Davis is not only the team’s pitching coach, but also somewhat of an oddity by youth baseball standards.
He has been with the team since it started competing last month in qualifying tournaments and is perhaps the only coach at the World Series who has been paid by parents for his services.
And although he watches the games from the bleachers or behind outfield fences because Little League rules allow only the team manager and one coach on the field, his presence anywhere near the action sometimes is enough to spark the pitchers.
“He keeps the guys mentally focused,” said Ed Kitchen, the team manager. “He tells them to go after the hitters and to let whatever happens happen. . . . He is a tremendous help.”
For Davis, traveling with the team is a new experience. A former pitcher at El Camino Real High and College of the Canyons who played in the New York Mets and St. Louis Cardinals minor league systems in the early ‘80s, Davis has made a living by running baseball camps and teaching privately for several years.

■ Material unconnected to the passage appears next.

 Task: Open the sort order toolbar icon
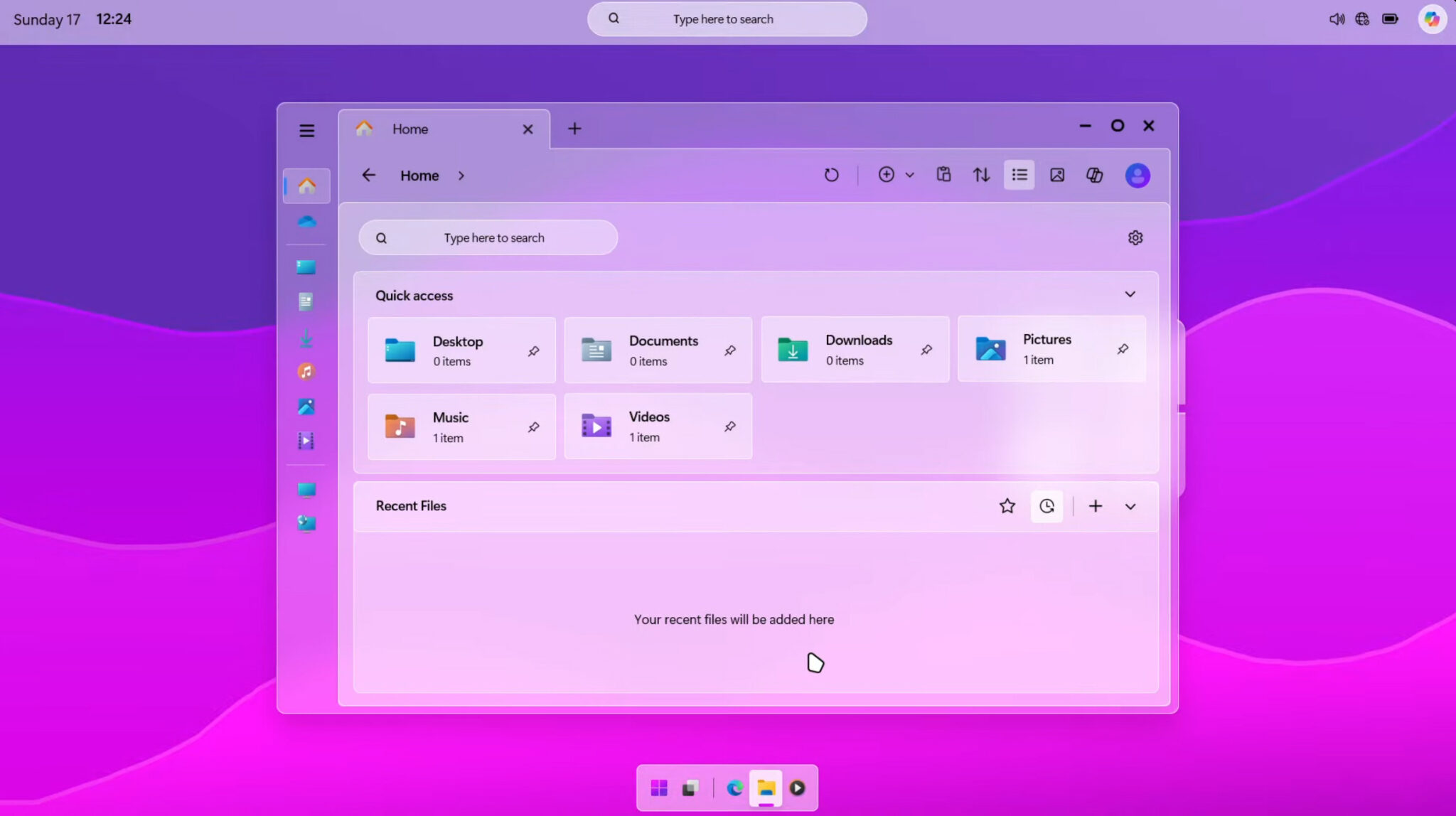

Most of his students play in Valley-area youth leagues, so when Thousand Oaks advanced last season to the Little League Western Regional for 11- and 12-year-olds, some parents of players hired Davis to work with the pitchers.
That team was eliminated in the semifinals after beating eventual World Series champion, Long Beach, 16-1, in the second round, but the foundation had been laid.
“The parents came to me after last season and said, ‘Next year, we are going all the way and you are going with us,’ ” said Davis, who doesn’t coach a team in the league. “This is a special situation and I enjoy doing this.”
All of the World Series expenses for Davis and his wife Christina are being financed by Dean Strauser and Bill Morrow, the fathers of team members Chris Strauser and Zeke Morrow. Dean Strauser says Davis is an integral part of the squad.
“I think he’s a big part of the reason we are where we are today,” said Strauser, a masonry contractor. “He relates to these kids like he is one of them.”
Davis said the money and expenses he receives are less than what he would earn through his coaching services, but he hardly minds.
Eleven of the 14 players on last year’s team are playing in Michigan.
They pledged to win the title in the higher division this year, and Davis wants to see the job completed.
“This is like a family,” Davis said. “I like the kids and they like me.”
And they never confuse him with that other guy by the same name. But even if they did, Davis said, his wife would give them her standard reply.
“When they ask me if I’m that Mark Davis, she says ‘No. We don’t have $18 million,’ ” Davis said, laughing.